Bioanalytical development and validation of liquid chromatographic–tandem mass spectrometric methods for the quantification of total and free cefazolin in human plasma and cord blood

摘要

Objectives Cefazolin is a commonly prescribed β-lactam antibiotic for prophylaxis against skin infections following surgery, including caesarean sections. Assessment of maternal and neonatal exposure is important for correlating drug concentrations to clinical outcomes. Thus, bioanalytical methods for the quantification of both total and free cefazolin in maternal plasma and cord blood can assist in the comprehensive evaluation of cefazolin exposure. Design and methods Specimen preparation for the measurement of total cefazolin was performed via protein precipitation with acetonitrile containing the internal standard cloxacillin. Ultrafiltration was used to isolate free cefazolin. Processed samples were analyzed on a Prelude SPLC system coupled to a TSQ triple quadrupole Vantage mass spectrometer. Methods were validated following FDA bioanalytical guidelines. Results The analytical measuring ranges of these methods were 0.48–480μg/mL and 0.048–48μg/mL for total and free drug, respectively. Calibration curves were generated using 1/ x 2 weighted linear regression analysis. Total cefazolin demonstrated inter- and intra-assay precision of ≤20% at the LLOQ and ≤11.2% at other levels. Free cefazolin demonstrated inter- and intra-assay precision of ≤18.5% at the LLOQ and ≤12.6% at other levels, respectively.
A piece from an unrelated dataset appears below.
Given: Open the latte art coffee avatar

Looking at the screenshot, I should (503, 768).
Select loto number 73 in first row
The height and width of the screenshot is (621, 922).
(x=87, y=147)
Accuracy (%DEV), carryover, matrix effects, recovery and stability studies were also acceptable based on FDA recommendations. Furthermore, it was demonstrated that samples prepared in cord blood can be accurately quantified from an adult plasma calibration curve, with recoveries ≤9.1% DIF and ≤11.9% DIF for total and free cefazolin, respectively. Conclusions The described LC–MS/MS methods allow for the measurement of total and free cefazolin in both plasma and cord blood. Highlights ? LC-MS/MS methods for quantification of total and free cefazolin were developed. ? Methods allow for cefazolin quantification in human plasma and cord blood. ? Validation studies were based on FDA guidelines. ? Methods and statistical graphics for carryover optimization are demonstrated.